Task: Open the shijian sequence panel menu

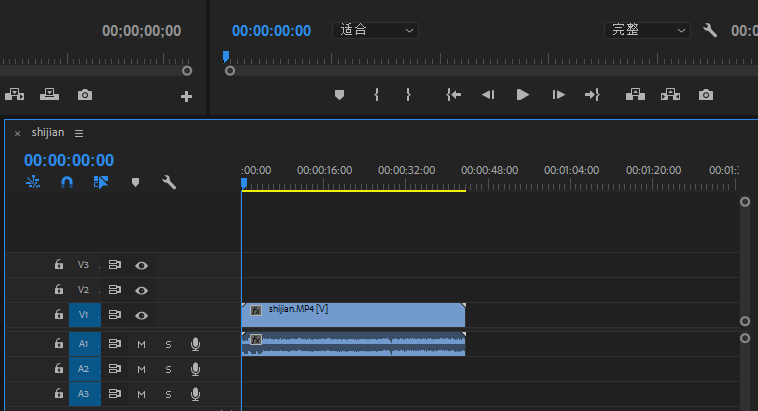Action: (x=79, y=133)

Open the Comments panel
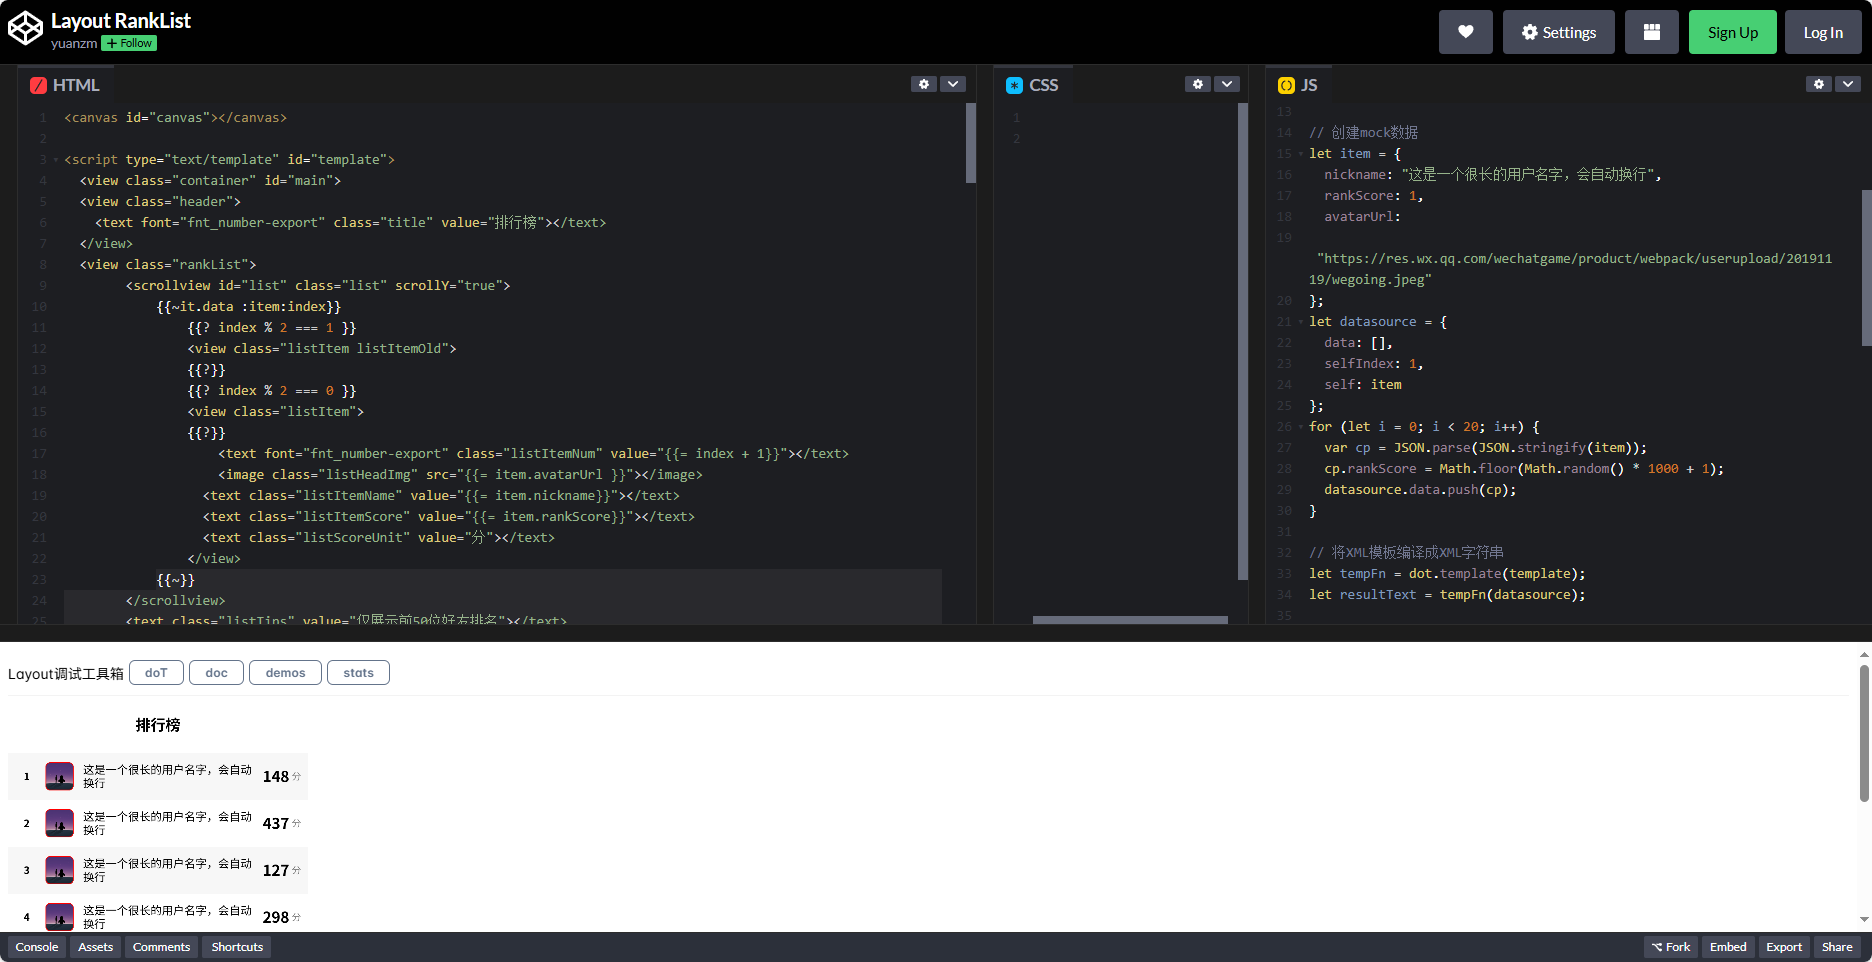click(x=161, y=947)
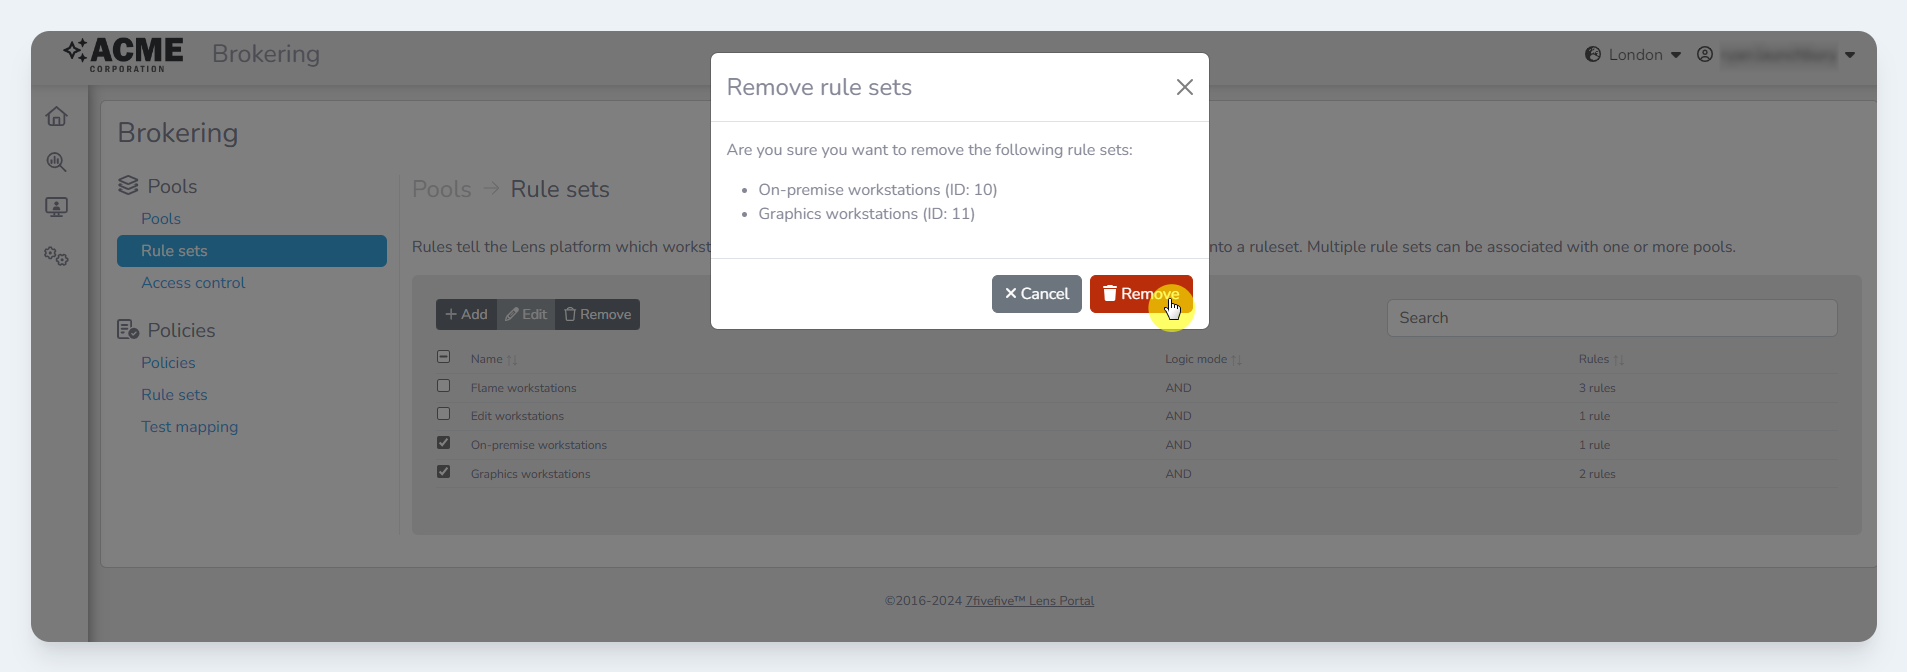1907x672 pixels.
Task: Click the ACME Corporation logo
Action: coord(124,54)
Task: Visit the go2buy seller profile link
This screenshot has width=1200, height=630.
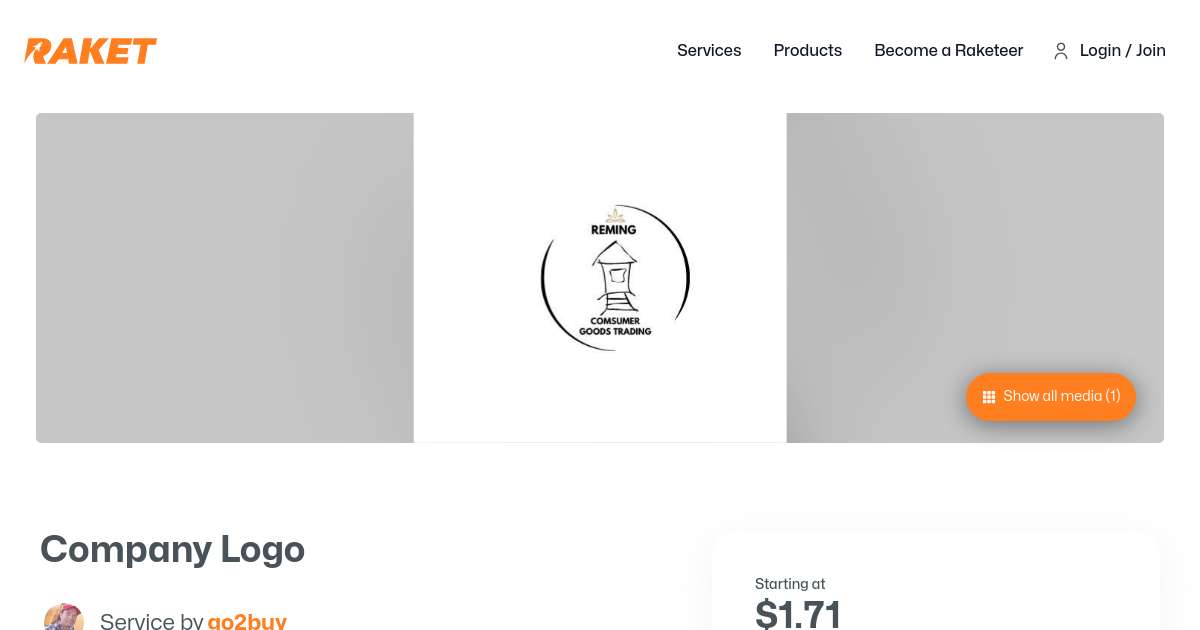Action: [247, 621]
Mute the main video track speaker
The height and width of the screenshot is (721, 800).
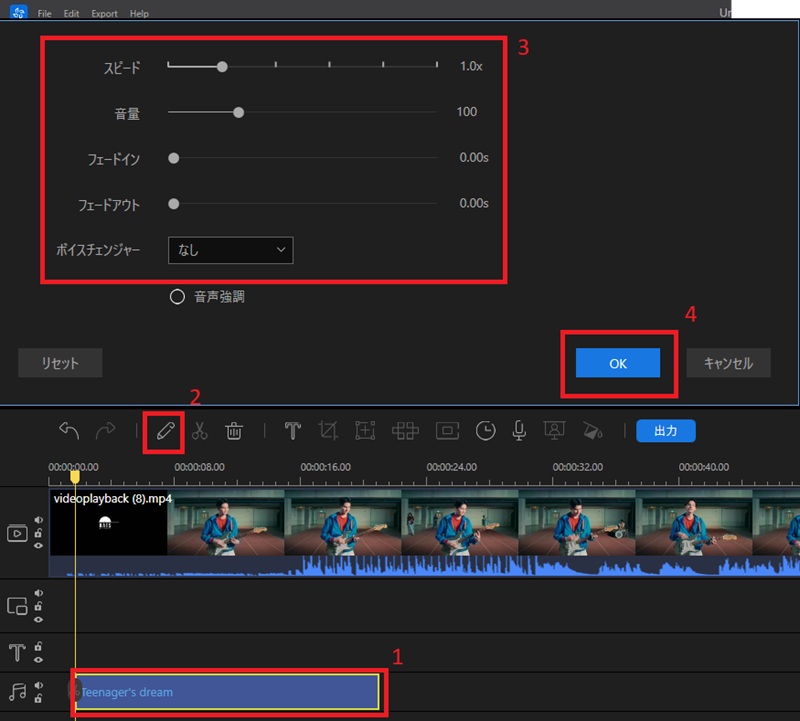[39, 520]
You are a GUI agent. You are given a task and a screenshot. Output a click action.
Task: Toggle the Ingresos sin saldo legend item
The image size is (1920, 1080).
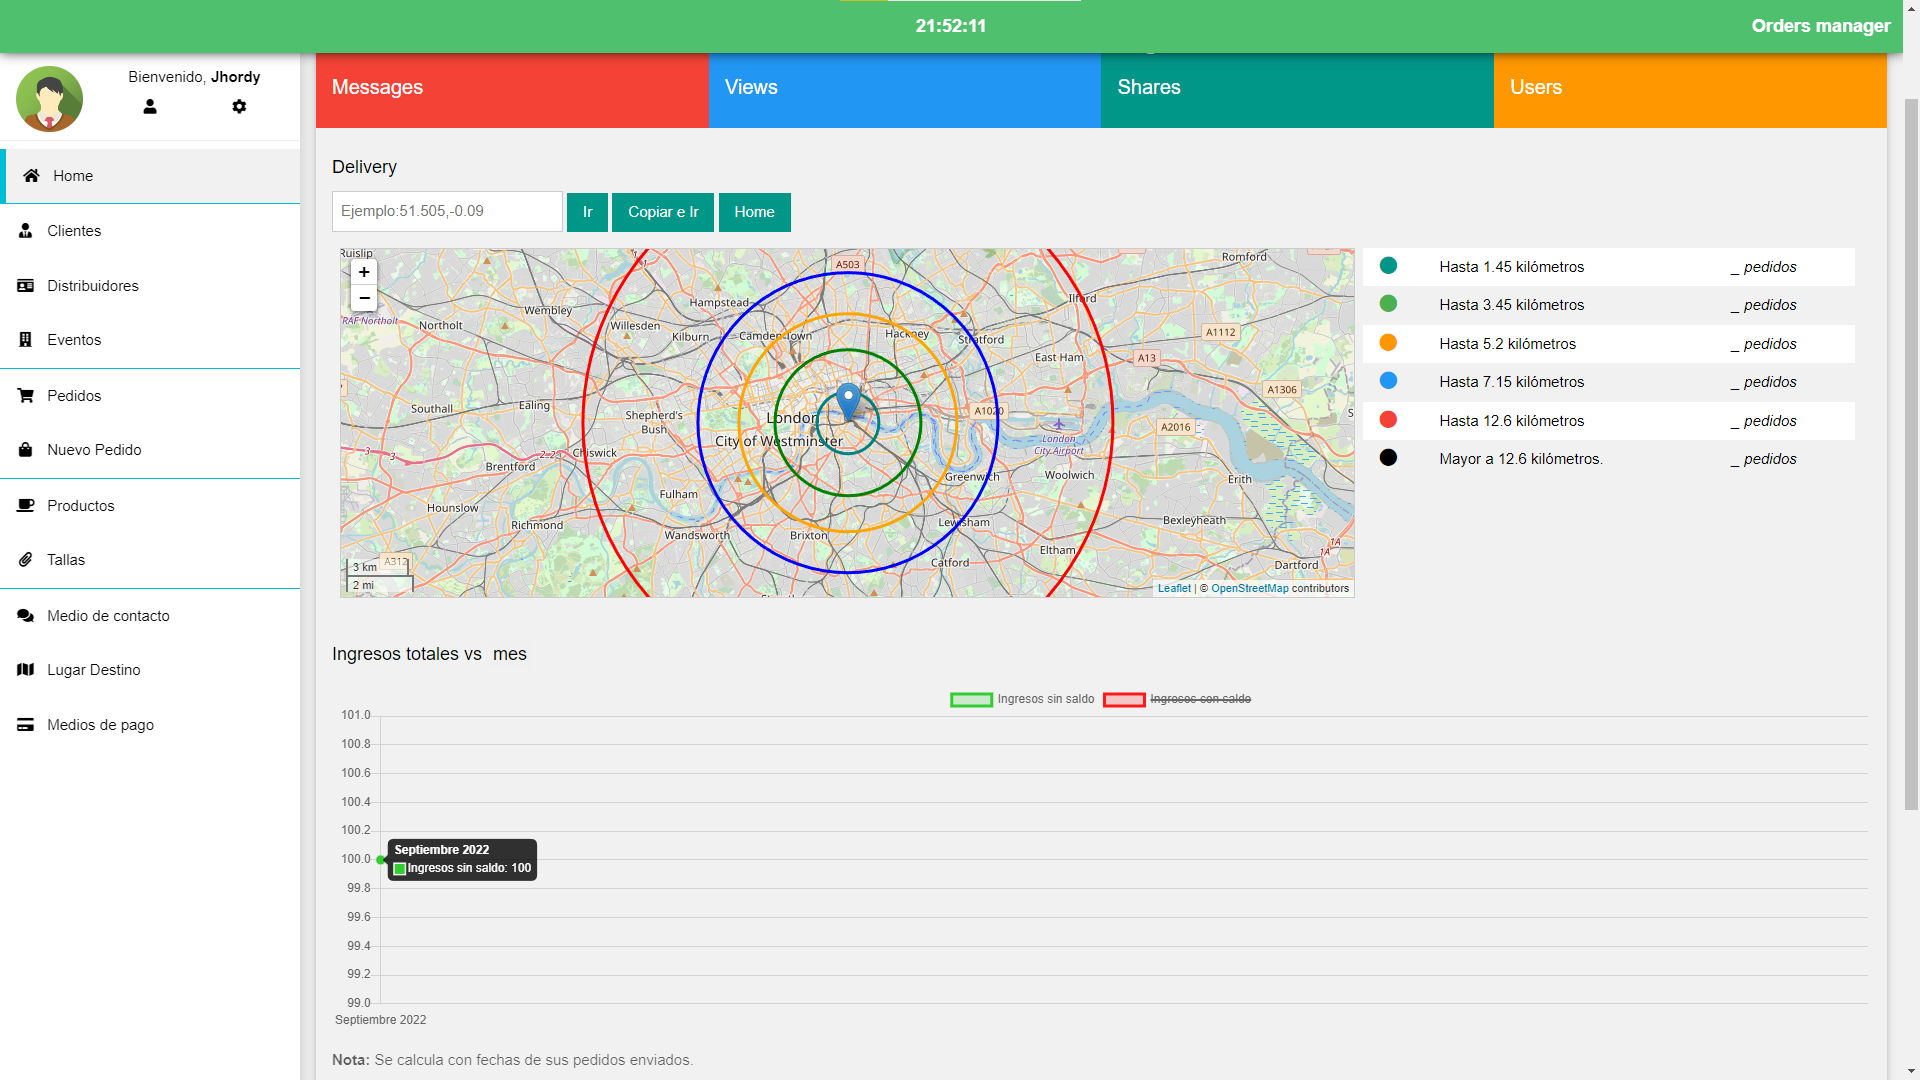[x=1022, y=699]
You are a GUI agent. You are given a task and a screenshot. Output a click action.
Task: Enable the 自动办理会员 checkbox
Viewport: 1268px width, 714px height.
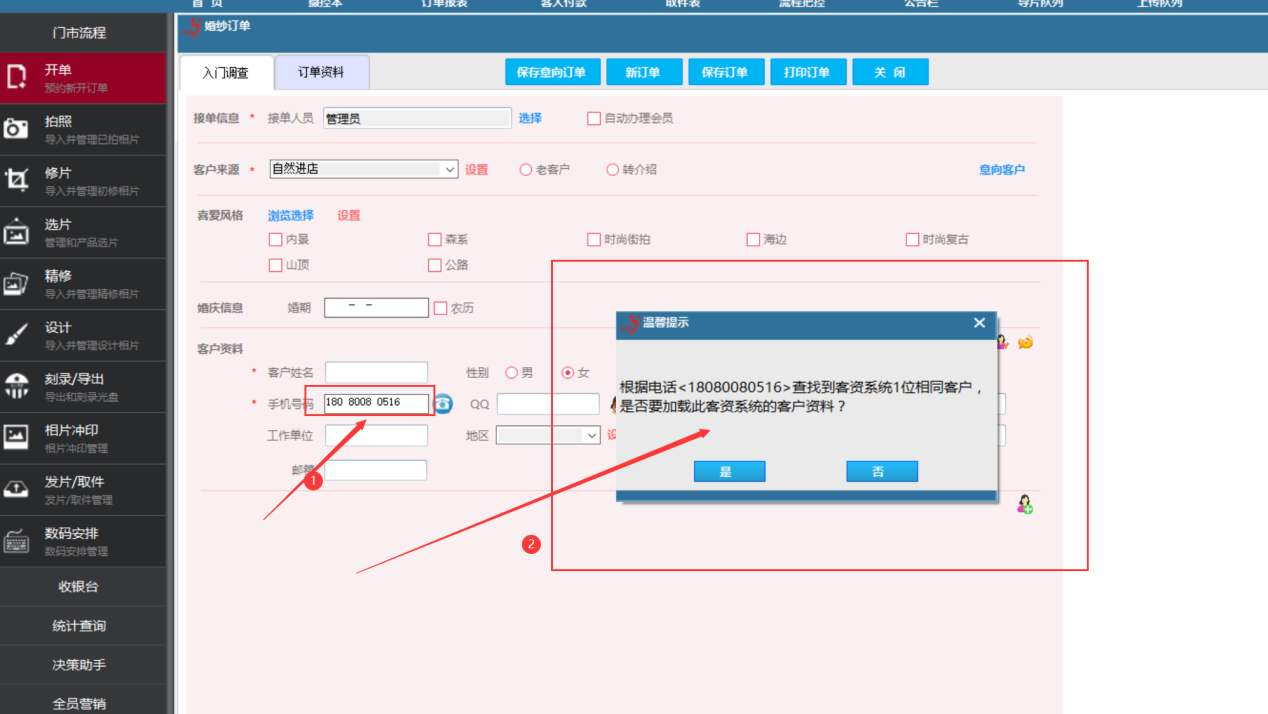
----
→ **THE EXERCISE**
Reproduce the lines above word for word, omitting the pictures.

→ **THE OUTPUT**
Task: Open the shijian sequence panel menu

Action: (x=79, y=133)

Open the Comments panel
click(x=161, y=947)
1907x672 pixels.
Task: Click the ACME Corporation logo
Action: coord(124,54)
Task: Visit the go2buy seller profile link
This screenshot has width=1200, height=630.
Action: [247, 621]
Mute the main video track speaker
The height and width of the screenshot is (721, 800).
[39, 520]
You are a GUI agent. You are given a task and a screenshot. Output a click action.
Task: Toggle the Ingresos sin saldo legend item
The image size is (1920, 1080).
[x=1022, y=699]
You are a GUI agent. You are given a task and a screenshot. Output a click action.
Task: Enable the 自动办理会员 checkbox
Viewport: 1268px width, 714px height.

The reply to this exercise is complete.